> _Activity_: In the entries below, copy only the lines from the one that contains "Task: Click the 下载 (Download) button" through the last line, exactly, and omit any pictures.

> _Exercise material_:
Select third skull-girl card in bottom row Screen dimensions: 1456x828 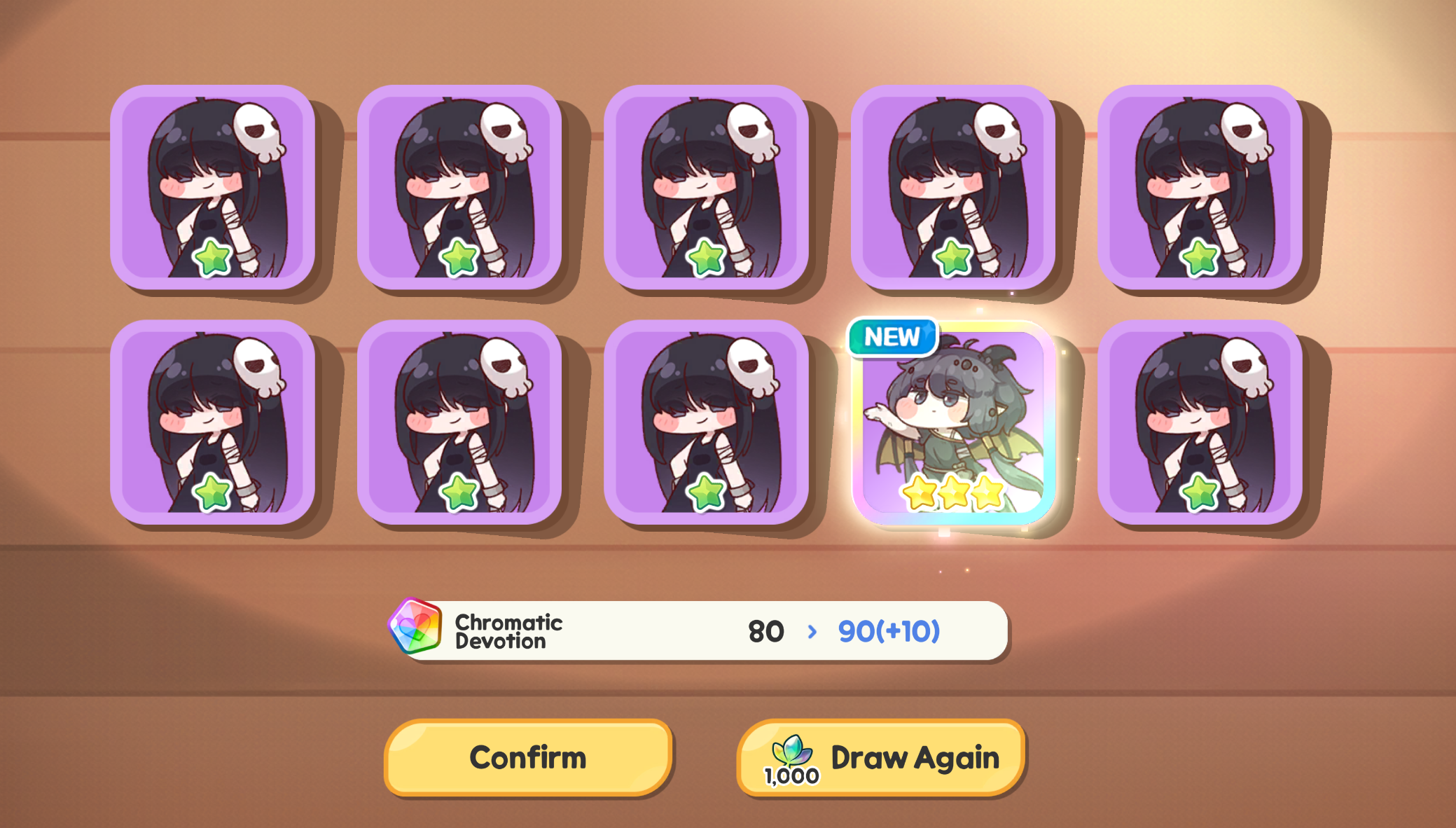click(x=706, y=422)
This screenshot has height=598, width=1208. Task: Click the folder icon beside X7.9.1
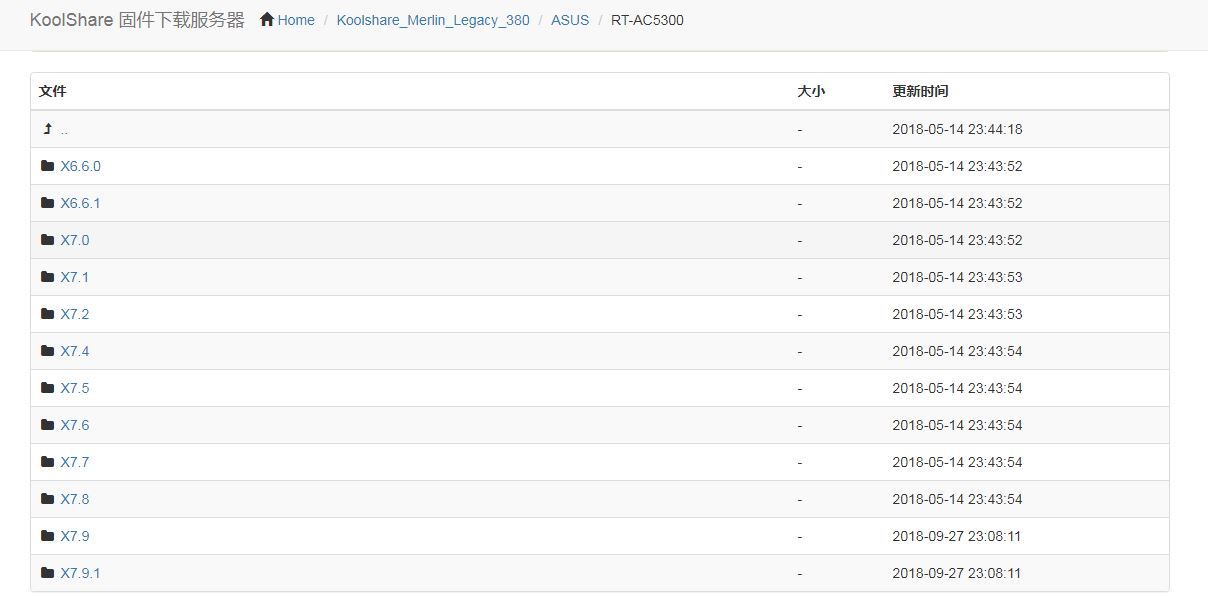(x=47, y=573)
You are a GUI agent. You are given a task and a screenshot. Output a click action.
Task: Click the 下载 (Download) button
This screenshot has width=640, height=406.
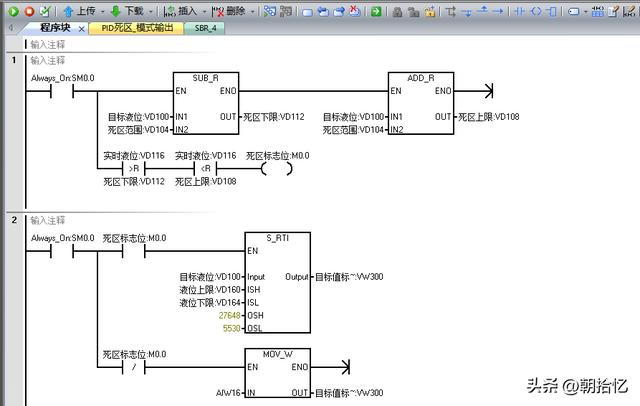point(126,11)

> _Exercise result_:
Task: Click the 下载 (Download) button
This screenshot has width=640, height=406.
point(126,11)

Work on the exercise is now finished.